Dr. Mai explained that the Northern California refugee community viewed Kao Vang as a big success story. The family bought a Jetta. All the Hmong people in the area knew about the store.
One night, about a year earlier, a man-“A Hmong man?” Nina asked, but got no answer-entered the store. Waiting until the other customers had gone, he put a six-pack of Budweiser on the counter, pulled out a gun, and told Kao to open the cash register. As this story unfolded, Kao sat tensely beside Dr. Mai. Now Dr. Mai paused and Kao spoke his first English words: “I say, ‘Go to hell!’ I reach to take gun-” He spoke in a thick, garbled voice.
The robber shot Kao in the face and sauntered out, leaving Kao bleeding but still conscious on the floor behind the counter. Showing unusual presence of mind, the robber had hung the CLOSED sign and locked the door behind him.
Kao came close to dying. But minutes later, Boun found him and called 911. While they waited for the medics, the boy wrapped his father’s head in his shirt and held it gently in his lap.
Immediate surgery took care of the initial repairs to Kao’s shattered jaw. Some weeks later, surgeons inserted pins. Two months after that, he underwent further surgery designed to rehabilitate his speech. Unfortunately, that didn’t work very well, but at least now Kao could make himself understood.
Then Kao went back to work. But he had a new attitude.

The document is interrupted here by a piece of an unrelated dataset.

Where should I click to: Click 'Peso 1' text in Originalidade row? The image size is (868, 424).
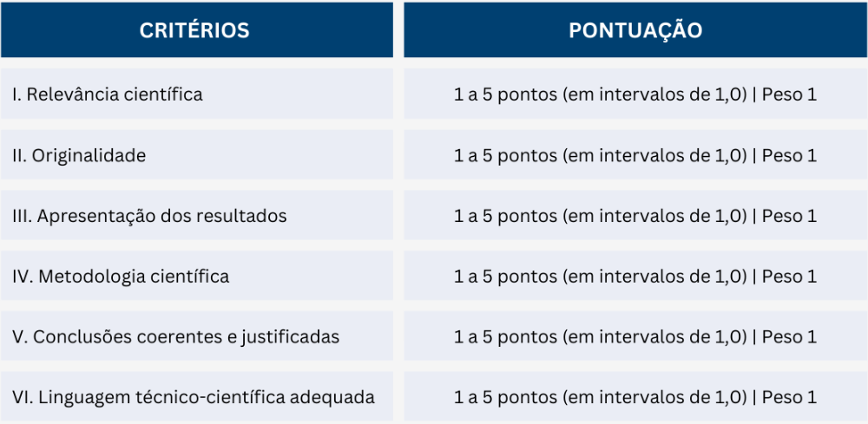coord(789,155)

“Could you identify the robber?” Nina asked. “Did they make an arrest?”
Dr. Mai shook his head impatiently. “No identification,” he said. Nina wrote on her pad, “Knows the guy? But closed society, these people don’t want to go outside.” She was guessing. She couldn’t tell what Dr. Mai was thinking or how a Hmong would handle being shot in the face.
“That must have been very painful,” she said gently to Kao. Dr. Mai translated. Giving his injured jaw a smack with his own hand, Kao shrugged to show his obliviousness to pain. Nina wrote, “Brave guy.”
“Go on,” she said.
For the sake of his wife and son, Dr. Mai said, Kao bought a gun to keep under the counter. Several months passed. In early June, just before closing, a man came into the store, keeping his face hidden under a cap. But Kao Vang, alone behind the counter, knew immediately who he was.
“The same man?”
“Yes. Back again.”
This time Kao was ready. When the man pulled out a gun, Kao already had his hand on his own gun. No time to think. He pulled out his gun and shot the robber point-blank in the chest.
This time Kao punched in 911. Then he called his family.
“Yes,” Nina said. “I remember this story.”
The Tahoe police detectives made out the report, clapped Kao on the shoulder, and recommended no further action. The dead man had thirteen previous felony convictions including two assaults with a deadly weapon in the course of a robbery. But the police also took away Kao’s gun. Two days later he got his first E-mail. The one-word message, a sort of declaration of war, came in his own language. “Revenge,” it read. Family or friends of the robber probably wrote it.
Dr. Mai said, “Kao couldn’t sleep anymore. His jaw hurt all the time. He was afraid to leave his wife alone in the store. He didn’t know what to do.”
Nina wrote all this down. She looked up to see Kao adjusting his jaw again as though it had slipped off its track. Dark, intense eyes studied her. When his hand came down she noticed that his jaw was not symmetrical.
“Kao and his family came to me. We decided he must continue. Friends came to the store to help. Kao worked hard.”
The July fourth holiday brought tourists and heat to Tahoe. Kao woke at four o’clock the next morning to a phone call from a fire marshal who yelled that his store was on fire. By the time they got there, the interior of the store had been gutted by quick and successive plagues of flame, smoke, and the rescuers’ water and foam.
Everything was ruined. All the Vangs’ stock had been reduced to rubble. Cash register, counters, display shelves, bottle glass, melted candy pieces, and ashes jumbled together in blackened heaps.